Editorial 255 by Frank Cottrell-Boyce
A guest editorial from the writer Frank Cottrell-Boyce
I’ve just finished a book tour. After years of Zooms and Teams it felt good to be going through the old routine of eye-wateringly early trains, of walking up to school gates unsure whether you were going to be treated like a rock god or someone selling brushes. It felt like things were finally getting back to normal. No masks. No testing. No one even talking about the pandemic any more. But things are not normal. And we should be talking about this. About what has changed. Because it seems to me that for our children, everything has changed.
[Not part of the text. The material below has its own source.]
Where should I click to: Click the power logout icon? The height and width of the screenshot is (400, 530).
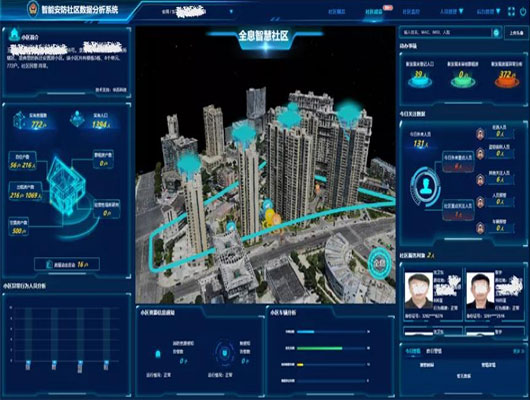tap(524, 12)
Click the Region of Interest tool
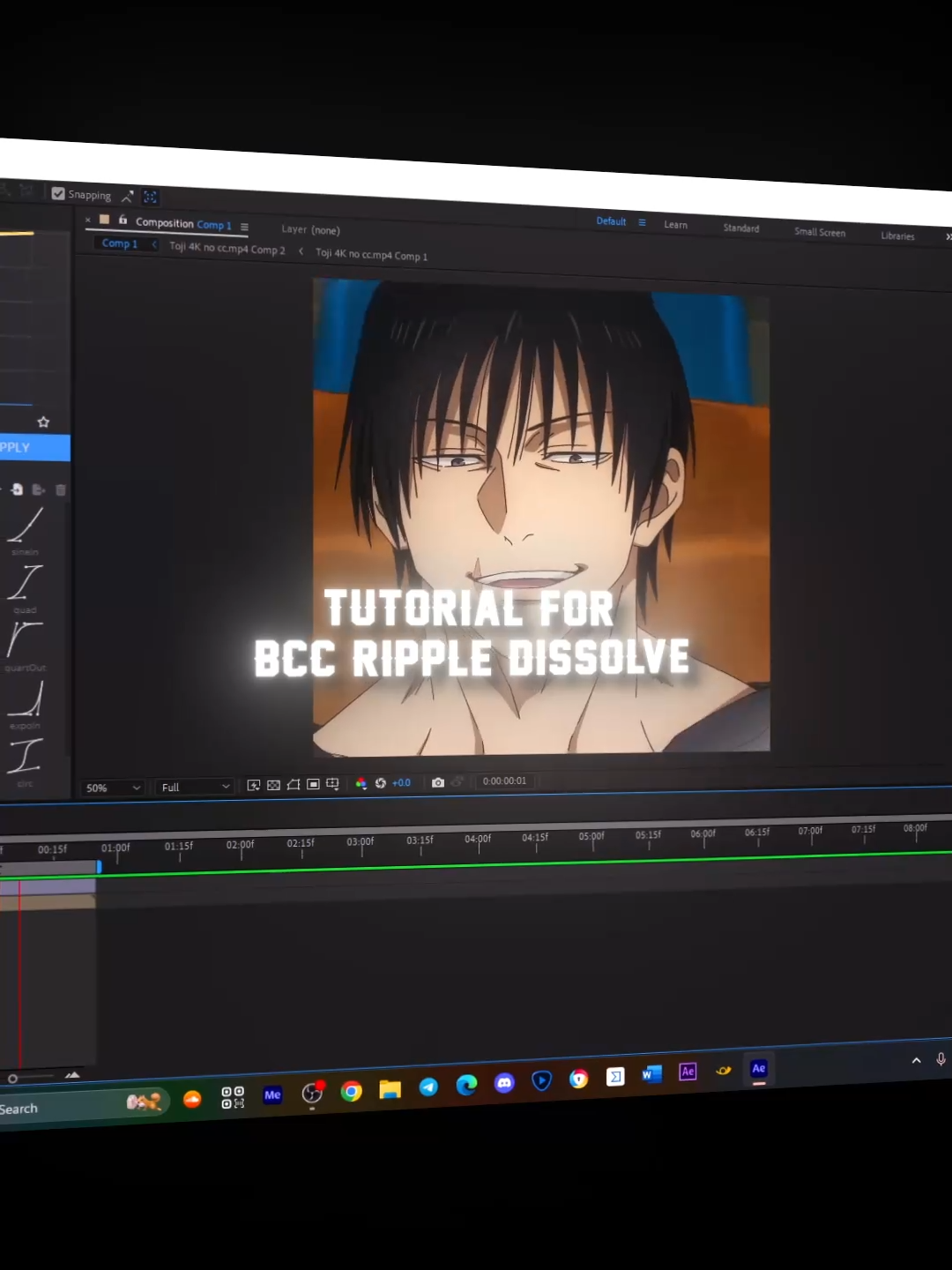Viewport: 952px width, 1270px height. pos(313,784)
I first began to think about it for a fairly happy reason. I read out a passage from my new book – Noah’s Gold – about a not-very-socially-distanced encounter with a basking shark. The kids’ questions at the end are not the usual prepared ones – not where do you get your ideas? Not how many books have you written? Not even the standard – pineapple on pizza yes or no? Instead they were all questions about basking sharks. I admit to be under-prepared but that was great. I felt the kids were really engaging with the book, with something new, instead of with the Visit. This happened time and time again. In the staff room between sessions I’d mention this and every time it ignited a conversation about how different these children were. How the experience of the pandemic had changed them. Some of it is obvious. Obvious but not discussed. For instance obviously a lot more of these children have experienced the loss of an older relative or even a parent than you would normally expect. They’ve also had a lot less contact with those older relatives. Obviously these children have missed some of the punctuation marks – the birthdays, weddings, first communions, bar mitzvahs, prize days, leaver’s balls – that help define who they are. Some of the smaller things are the most telling. One teacher said she found it really upsetting that her children were embarrassed to sing in class. That lead to a conversation about how these children relate to each other. On the one hand, many said that the children were able to take real joy in small pleasures – for instance a description of a basking shark – and were kinder and more patient with each other. At the same time they many had lost the ability to resolve issues between themselves, were turning to teachers for the most trivial reasons. One said, ‘They’re like coiled springs, reacting much more quickly and aggressively when challenged.’ Above all there was concern about children arriving in reception with very poor language skills.
I’m an entertainer not an education professional. And of course when I visit a school I am myself a distortion field. The school will be on its best behaviour. Though it’s interesting to see what different schools regard as ‘best behaviour’ – that ranges from a joyful engagement to a regimented respect. But I see a LOT of schools and I always come back from these tours reeling at just how unequal our society is. In a thousand ways the pandemic has accelerated those inequalities. Sometimes to breaking point.
The other thing that has accelerated of course is children’s dependency on screens. Of course it was thanks to the internet that they were able to carry on their relationships with friends, far away relatives and with school. And it’s noticeable that their digital skills have improved. But we have no idea what that increased dependence will do to them in the future.
Everything has changed. The nature of the relationship between school and home, between real life and the digital world, the nature of friendship, the definition of study, all changed utterly. This is not all negative. I don’t think it’s even an entirely bad thing that these children have had to think about mortality a bit more. It may well make them more conscious of their environment, of the important things in life. Which brings me to another stark truth that the tour rammed home. In a reverse of the natural order of things we asked our children to bear the brunt of the pandemic – to make sacrifices – in order to protect the grown-ups, the economy and the NHS. Now that they’ve done that, what is their reward. As I’m typing this I’m listening to the candidates for the Conservative party leadership describe their visions for the country. The most remarkable thing is the absence of any conversation about children. To the extent that they are mentioned at all it’s about catching up. What does catching up mean? It means erasing this experience. Getting to a point where we can act like it never happened. Why? Teachers, parents and children have done things differently. What worked? What didn’t? These children are emerging from a massive experience which in which no one is interested. They are stepping into a world in which huge things are happening – war, environmental disaster, catastrophic inequalities – but in which the adult political conversation is entirely taken up with trivia. What are children to make of that? There has never been a better opportunity to begin afresh. There has never been a worse time to ignore our children.